→ **Task objective**
Reproduce the listing below word for word, keeping every line unchanged.

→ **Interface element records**
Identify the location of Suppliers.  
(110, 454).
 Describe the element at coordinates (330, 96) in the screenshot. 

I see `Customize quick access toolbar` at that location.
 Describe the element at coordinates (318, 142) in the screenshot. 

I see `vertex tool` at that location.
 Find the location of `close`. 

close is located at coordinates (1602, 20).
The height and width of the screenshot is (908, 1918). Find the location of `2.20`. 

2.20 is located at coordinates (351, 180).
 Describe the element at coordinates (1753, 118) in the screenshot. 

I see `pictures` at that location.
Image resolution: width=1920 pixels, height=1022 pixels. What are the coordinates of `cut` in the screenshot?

→ **In response**
Identify the location of Suppliers.  
(110, 454).
 Describe the element at coordinates (330, 96) in the screenshot. 

I see `Customize quick access toolbar` at that location.
 Describe the element at coordinates (318, 142) in the screenshot. 

I see `vertex tool` at that location.
 Find the location of `close`. 

close is located at coordinates (1602, 20).
The height and width of the screenshot is (908, 1918). Find the location of `2.20`. 

2.20 is located at coordinates (351, 180).
 Describe the element at coordinates (1753, 118) in the screenshot. 

I see `pictures` at that location.
Image resolution: width=1920 pixels, height=1022 pixels. What are the coordinates of `cut` in the screenshot?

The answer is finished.